Top of Provided entries
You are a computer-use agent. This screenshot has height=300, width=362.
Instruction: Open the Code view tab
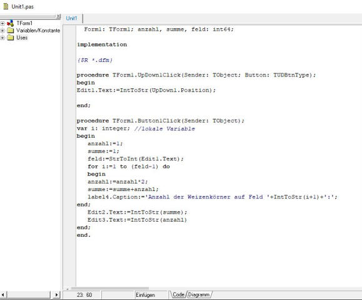[x=178, y=295]
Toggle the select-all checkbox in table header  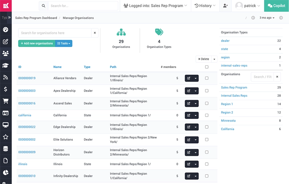coord(207,67)
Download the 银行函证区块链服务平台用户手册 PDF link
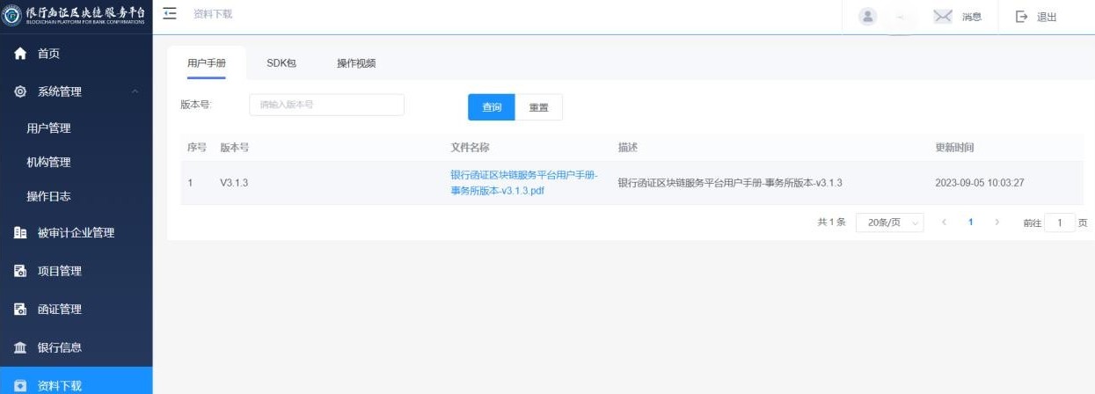 click(523, 183)
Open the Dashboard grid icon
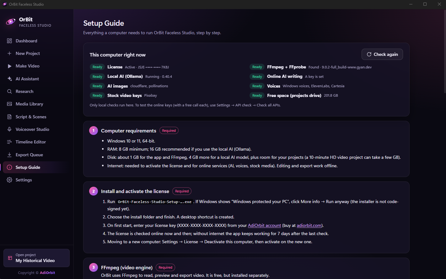 [9, 41]
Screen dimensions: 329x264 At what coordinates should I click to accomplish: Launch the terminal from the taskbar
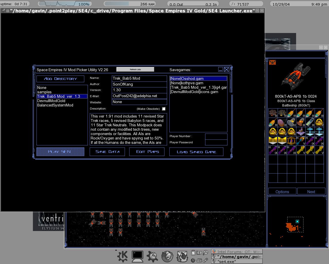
Bottom of Provided entries
### Task to carry out
Where the line containing "Open the Dashboard grid icon" appears, begin writing out the lines word for word, and continue through the last line of the data, leaving out pictures.

### Written reply
Open the Dashboard grid icon
 [9, 41]
Screen dimensions: 329x264 At what coordinates should I click to accomplish: Launch the terminal from the taskbar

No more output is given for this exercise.